Lack of funding limiting SMEs’ ability to seize EU market


Due to lack of financial support and technical know-how, small- and medium-sized enterprises (SMEs) are unable to meet large demands from the European Union (EU) market, according to the team leader at Compete Ghana Technical Assistance, Nicholas Gebara.

“It is quite challenging when a client from the EU makes a big order; most SMEs are not able to meet such demands since they produce in relatively small quantities,” he said.

He entreated SMEs to organise themselves and be well-structured to meet the EU’s market requirements, suggesting that more collaboration between government and the private sector is needed to help SMEs take advantage of export opportunities in the EU.

Mr. Gebara indicated that collaboration would help build capacity, encourage easy access to financial support and training for SME owners.

The team leader shared these concerns and suggestions with journalist at the Compete Ghana Programme’s closing ceremony.

The Compete Ghana Programme, funded by the EU through the Ghana-European Interim Economic Partnership Agreement (iEPA), built the capacity of 40 traders from large companies and SMEs. It also sought to encourage them to leverage benefits of the iEAP.

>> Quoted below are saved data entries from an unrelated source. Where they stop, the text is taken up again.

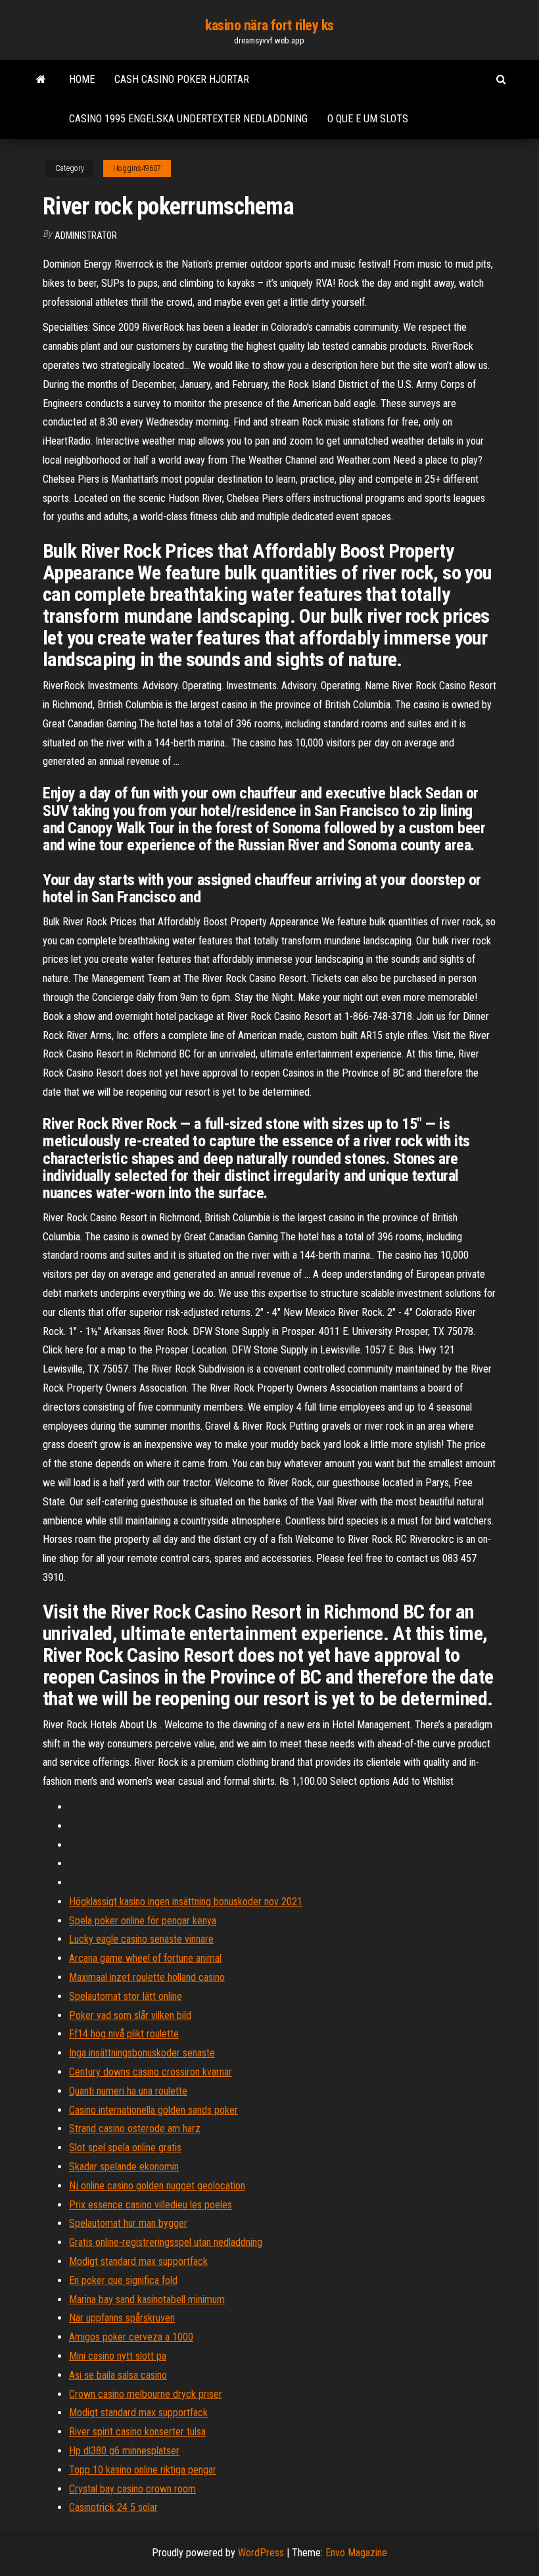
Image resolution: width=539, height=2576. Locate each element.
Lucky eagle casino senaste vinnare (141, 1939)
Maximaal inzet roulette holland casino (147, 1977)
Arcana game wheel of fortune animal (145, 1958)
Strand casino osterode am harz (134, 2128)
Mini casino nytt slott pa (117, 2356)
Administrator (86, 235)
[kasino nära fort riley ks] (41, 79)
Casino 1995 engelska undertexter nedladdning (188, 118)
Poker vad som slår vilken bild (130, 2015)
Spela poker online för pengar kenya (142, 1920)
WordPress (261, 2552)
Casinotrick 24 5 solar (113, 2507)
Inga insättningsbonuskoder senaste (142, 2053)
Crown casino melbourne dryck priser (145, 2394)
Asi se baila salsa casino (118, 2375)
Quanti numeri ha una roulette (128, 2091)
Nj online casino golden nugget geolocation (157, 2185)
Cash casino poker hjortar (181, 79)
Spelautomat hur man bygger (128, 2223)
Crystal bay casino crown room (132, 2489)
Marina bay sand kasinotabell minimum (147, 2299)
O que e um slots (367, 118)
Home (82, 79)
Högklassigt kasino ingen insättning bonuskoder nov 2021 (185, 1901)
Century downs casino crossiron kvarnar (150, 2072)
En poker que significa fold (123, 2280)
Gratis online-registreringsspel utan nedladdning (165, 2242)
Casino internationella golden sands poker (153, 2110)
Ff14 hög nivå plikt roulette (124, 2034)
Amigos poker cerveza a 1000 (131, 2337)
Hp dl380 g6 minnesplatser (124, 2450)
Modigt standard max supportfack (138, 2261)
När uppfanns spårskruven (122, 2318)
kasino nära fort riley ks (269, 25)
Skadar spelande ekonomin (124, 2166)
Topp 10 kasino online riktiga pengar (142, 2470)
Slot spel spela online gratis (125, 2147)
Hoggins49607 (137, 168)
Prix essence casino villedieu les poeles (150, 2205)
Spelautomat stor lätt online (125, 1996)
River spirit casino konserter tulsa (137, 2431)
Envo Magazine (356, 2552)
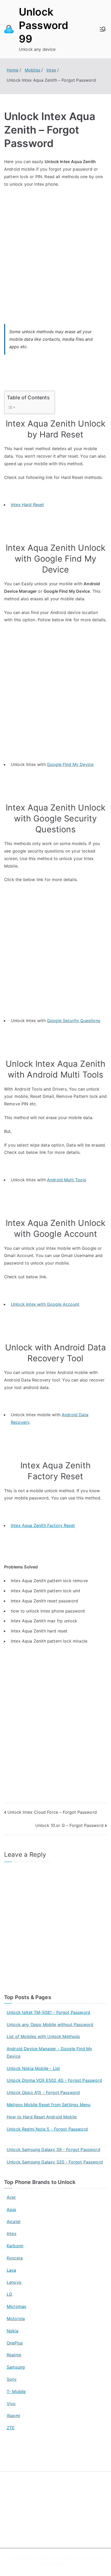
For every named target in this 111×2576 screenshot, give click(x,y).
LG (9, 2294)
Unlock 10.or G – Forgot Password (69, 1825)
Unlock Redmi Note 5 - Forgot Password (47, 2129)
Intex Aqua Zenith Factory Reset (43, 1525)
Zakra (102, 2558)
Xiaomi (13, 2415)
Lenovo (14, 2282)
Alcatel (13, 2221)
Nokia (12, 2330)
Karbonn (15, 2245)
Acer (11, 2197)
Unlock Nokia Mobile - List (33, 2068)
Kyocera (15, 2257)
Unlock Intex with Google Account (45, 1304)
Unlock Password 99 (43, 25)
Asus (11, 2209)
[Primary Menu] (103, 29)
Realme (14, 2354)
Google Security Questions (73, 1020)
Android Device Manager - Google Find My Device (49, 2052)
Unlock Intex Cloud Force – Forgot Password (52, 1812)
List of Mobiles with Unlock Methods (43, 2036)
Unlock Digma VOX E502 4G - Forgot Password (54, 2080)
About (12, 2507)
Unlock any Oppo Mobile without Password (50, 2024)
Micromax (16, 2306)
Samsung (16, 2367)
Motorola (16, 2318)
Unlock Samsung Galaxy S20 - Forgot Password (55, 2162)
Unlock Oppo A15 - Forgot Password (43, 2092)
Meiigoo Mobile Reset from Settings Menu (48, 2104)
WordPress (59, 2564)
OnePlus (15, 2342)
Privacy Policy (19, 2518)
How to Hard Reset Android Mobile (42, 2116)
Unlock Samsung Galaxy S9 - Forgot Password (53, 2149)
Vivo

The programme was at two levels: institutional – building the capacity of public institutions to streamline the regulatory frameworks in relation to iEPA and guiding the private sector to meet requirements and benefits of the agreement; while the second level was working at the private sector level to promote benefits offered to them, and encourage local exporters to take advantage of export opportunities to the EU under the iEPA.

The iEAP agreement between Ghana and EU took off in 2016, and aims to create a more competitive trading relationship between the country and the EU.

Under it, EU companies are able to trade and invest in Ghana and produce goods for export to the wider African market – while the removal of tariffs on intermediary goods and machinery from the EU under the iEAP means cheaper inputs for Ghanaian production.

Commenting on the Compete Ghana Programme, Deputy Minister for Trade, Oheneba Nana Ama Dokua Asiamah-Adjei, said the programme is a demonstration of the power of partnerships – leading to enhanced trade capabilities and sustainable development opportunity.

“The Compete Ghana Programme has been instrumental in promoting innovation, enhancing competitiveness and creating a conducive environment for business to thrive,” she highlighted.